Ali Abdukarim||10 min read|

I was scrolling Fandango on Sunday night trying to figure out what my family could agree on for next weekend, and the answer was already sitting at the top of every chart: The Super Mario Galaxy Movie. Not because the marketing wore me down — because the numbers attached to it were absurd enough that I had to read them twice.

$372.5 million globally in five days. A sequel to a 2023 film that already broke records, doing it again — barely slower, on a higher base, against a 44% Rotten Tomatoes score that should have hurt it. None of that tells me whether my kids will sit still for 92 minutes. But it tells me something more useful: a lot of other parents already made the same decision I'm about to make, and the post-screening surveys came back with five stars.

So I went deeper. Here's what the numbers say about this movie, what the critic-audience split means if you're picking it for family movie night, and whether I'm pulling the trigger on tickets.

A wide cinematic scene from The Super Mario Galaxy Movie showing Mario and friends in a vibrant cosmic landscape

The Number That Made Me Look Twice

Universal and Illumination's The Super Mario Galaxy Movie opened to $130.9 million over the three-day domestic weekend and $190.1 million across its first five days, with an additional $182.4 million internationally for a $372.5 million global launch. That's the biggest worldwide opening of 2026 so far, and it lands on a budget reported at around $110 million — meaning the film cleared more than three times its production cost before most people had finished their popcorn.

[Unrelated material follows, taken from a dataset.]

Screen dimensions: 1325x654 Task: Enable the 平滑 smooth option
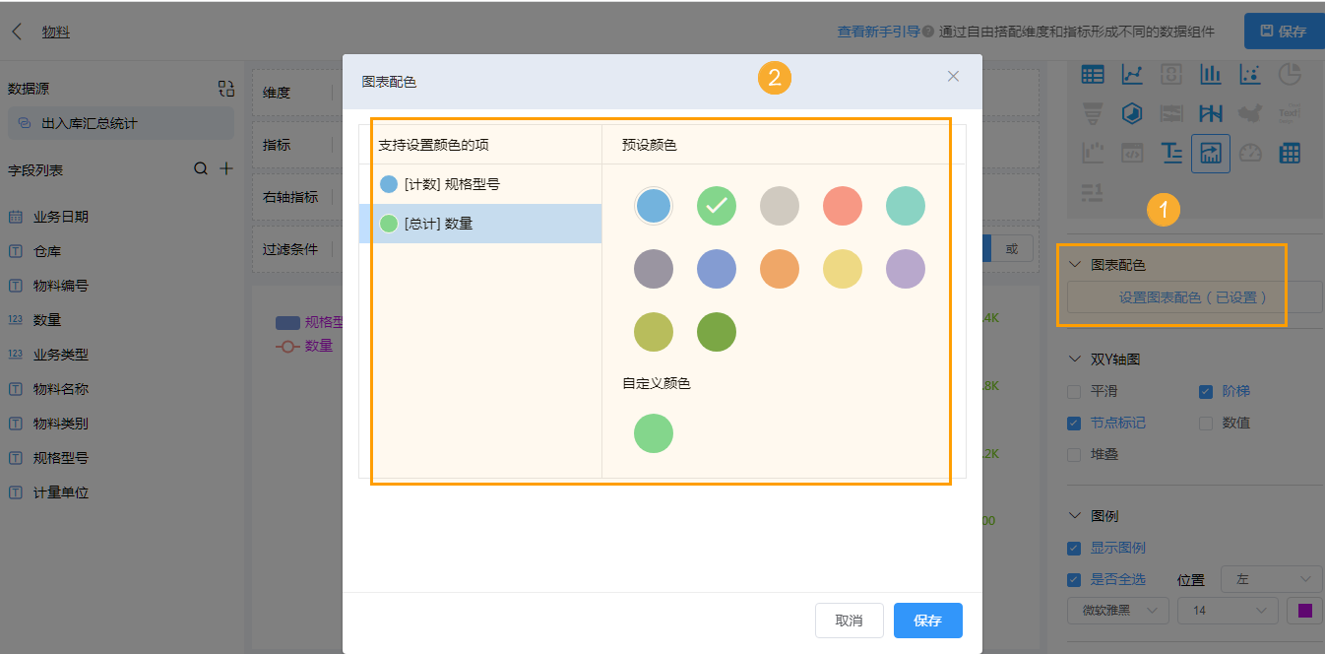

The records it broke are the kind that usually get spread across a decade of releases:

  • Fifth-largest global opening in Universal's 113-year history
  • Fourth-biggest US animated opening of all time, behind only Zootopia 2, Moana 2, and the first Mario film
  • Illumination's second-biggest global debut ever, behind only its predecessor
  • Fourth-largest five-day domestic opening for any film, joining Moana 2, the first Mario movie, and Transformers: Revenge of the Fallen

And here's the line that made every analyst on Deadline and Variety sit up: Super Mario is now the only animated film franchise in history with two titles opening globally above $350 million. Not Pixar. Not DreamWorks. Not the studios that built modern family animation. A franchise that started life as a two-screen arcade game in 1981.

The 2023 Super Mario Bros. Movie did $387.8 million over the same five-day window, so Galaxy lands a hair behind. Most game adaptations never get a sequel at all, let alone one that opens within 4% of the original.

What This Says About Game Movies (And Why It Matters Beyond Mario)

For most of the last 30 years, game-to-film was the genre that "didn't work." Super Mario Bros. (1993) was a famous disaster. Doom, Max Payne, Prince of Persia, Assassin's Creed — every one of them showed up promising to break the curse and every one of them shipped to mediocre numbers and worse reviews. When The Last of Us hit on HBO and the first Mario film cleared $1.36 billion, the consensus shifted to: "OK, the curse is broken, but it's still hit-or-miss."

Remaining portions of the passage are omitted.